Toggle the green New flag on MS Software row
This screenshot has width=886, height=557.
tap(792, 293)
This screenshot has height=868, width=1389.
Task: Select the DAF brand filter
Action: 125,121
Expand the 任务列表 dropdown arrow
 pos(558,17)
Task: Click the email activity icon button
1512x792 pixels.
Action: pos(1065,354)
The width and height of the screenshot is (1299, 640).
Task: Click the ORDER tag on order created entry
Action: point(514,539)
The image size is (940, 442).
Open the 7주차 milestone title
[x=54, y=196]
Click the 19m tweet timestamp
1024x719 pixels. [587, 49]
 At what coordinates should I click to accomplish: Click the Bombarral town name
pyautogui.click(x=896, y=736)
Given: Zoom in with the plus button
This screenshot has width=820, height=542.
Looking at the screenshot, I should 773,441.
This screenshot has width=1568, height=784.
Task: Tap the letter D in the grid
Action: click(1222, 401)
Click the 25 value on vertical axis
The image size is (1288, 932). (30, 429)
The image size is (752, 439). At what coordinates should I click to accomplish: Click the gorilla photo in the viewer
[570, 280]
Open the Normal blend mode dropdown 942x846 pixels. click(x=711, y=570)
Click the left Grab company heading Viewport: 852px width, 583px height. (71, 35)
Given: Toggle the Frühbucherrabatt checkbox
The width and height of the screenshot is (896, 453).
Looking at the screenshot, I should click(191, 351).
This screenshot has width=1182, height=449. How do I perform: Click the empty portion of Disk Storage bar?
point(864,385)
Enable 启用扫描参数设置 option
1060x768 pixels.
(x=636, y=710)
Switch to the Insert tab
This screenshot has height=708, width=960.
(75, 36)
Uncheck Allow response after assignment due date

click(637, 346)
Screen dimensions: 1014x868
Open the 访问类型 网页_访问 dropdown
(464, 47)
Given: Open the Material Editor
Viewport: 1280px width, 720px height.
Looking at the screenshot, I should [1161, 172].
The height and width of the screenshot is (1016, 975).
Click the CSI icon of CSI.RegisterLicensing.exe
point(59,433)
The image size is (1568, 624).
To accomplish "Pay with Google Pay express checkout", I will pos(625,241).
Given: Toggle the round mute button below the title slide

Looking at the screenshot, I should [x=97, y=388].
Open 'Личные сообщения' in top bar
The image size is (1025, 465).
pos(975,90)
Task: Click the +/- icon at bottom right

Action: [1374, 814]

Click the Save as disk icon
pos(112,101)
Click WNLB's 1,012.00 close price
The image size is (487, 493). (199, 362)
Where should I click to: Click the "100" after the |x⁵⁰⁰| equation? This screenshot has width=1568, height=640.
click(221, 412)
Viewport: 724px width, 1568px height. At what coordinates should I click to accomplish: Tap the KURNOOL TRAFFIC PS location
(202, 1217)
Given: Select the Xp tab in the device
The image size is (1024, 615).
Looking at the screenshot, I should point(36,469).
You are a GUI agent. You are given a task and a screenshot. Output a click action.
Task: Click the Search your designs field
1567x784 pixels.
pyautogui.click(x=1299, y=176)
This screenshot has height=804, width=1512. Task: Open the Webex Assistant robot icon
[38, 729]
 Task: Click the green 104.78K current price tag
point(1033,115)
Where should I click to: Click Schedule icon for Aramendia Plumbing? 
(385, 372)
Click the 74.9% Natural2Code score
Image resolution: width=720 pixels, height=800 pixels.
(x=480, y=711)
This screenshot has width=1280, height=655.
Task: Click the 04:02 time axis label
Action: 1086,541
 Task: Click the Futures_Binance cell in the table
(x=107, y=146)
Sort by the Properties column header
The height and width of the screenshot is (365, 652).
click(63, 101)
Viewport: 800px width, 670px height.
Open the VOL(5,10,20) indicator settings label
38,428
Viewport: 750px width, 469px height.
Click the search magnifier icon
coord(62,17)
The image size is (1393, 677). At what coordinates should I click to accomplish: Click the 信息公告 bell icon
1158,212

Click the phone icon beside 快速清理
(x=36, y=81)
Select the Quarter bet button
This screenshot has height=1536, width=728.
§
→ **Exercise details**
Show every line from the entries above in which the word "with" appears.

→ **Reply**
Given: Zoom in with the plus button
To accomplish "Pay with Google Pay express checkout", I will pos(625,241).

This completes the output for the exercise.